Digital Research logo

From 1973-74 American computer scientist and microcomputer entrepreneur Gary Kildall, one of the first people to view microprocessors as full-featured computers rather than equipment controllers, developed the operating system, CP/M (Control Program for Microcomputers) through his company, Digital Research, in Pacific Grove, California.

". . .Kildall originally developed CP/M during 1973-74, as an operating system to run on an Intel Intellec-8 development system, equipped with an Shugart Associates 8-inch floppy disk drive interfaced via a custom floppy disk controller. It was written in Kildall's own PL/M (Programming Language for Microcomputers). Various aspects of CP/M were influenced by the TOPS-10 operating system of the DECsystem-10 [PDP-10] mainframe computer, which Kildall had used as a development environment" (Wikipedia article on CP/M, accessed 02-06-2010).

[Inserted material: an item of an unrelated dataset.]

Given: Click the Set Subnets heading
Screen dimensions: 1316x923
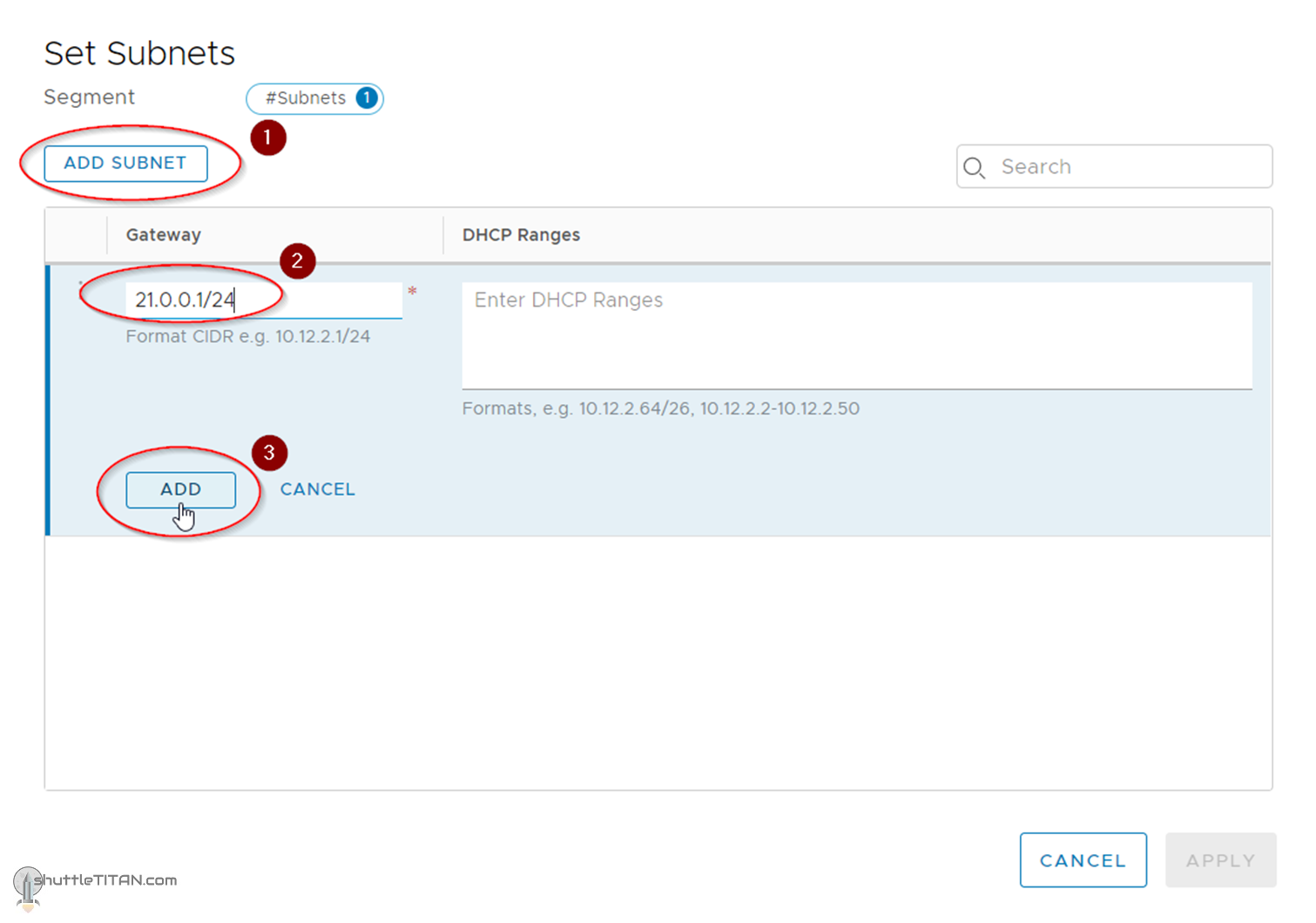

"By 1981, at the peak of its popularity, CP/M ran on 3,000 different computer models and DRI had $5.4 million in yearly revenues" (Wikipedia article on Gary Kildall, accessed 02-06-2010).

On October 1, 2014, marking the 40th anniversary of the introduction of CP/M, the Computer History Museum in Mountainview, California made available, for non-commercial use, the source code of several early releases of CP/M.

"The museum is releasing scanned printer listings and/or machine-readable source code for four early versions of CP/M dating from 1975 to 1979. These include the earliest source code for CP/M we have been able to locate, dating from before there were official version numbers. It was used at Lawrence Livermore Labs for their Octopus network system. Version 1.3 in 1976 was the first release to include the BIOS (Basic Input Output System) code that made it easy to modify the software for different computers. This includes an amazing 48-page reverse-engineered source code listing with a hand-annotated disassembly of the object code. Versions 1.4 and 2.0 allowed compilation and assembly on personal computers and considerably expanded and generalized access to disks."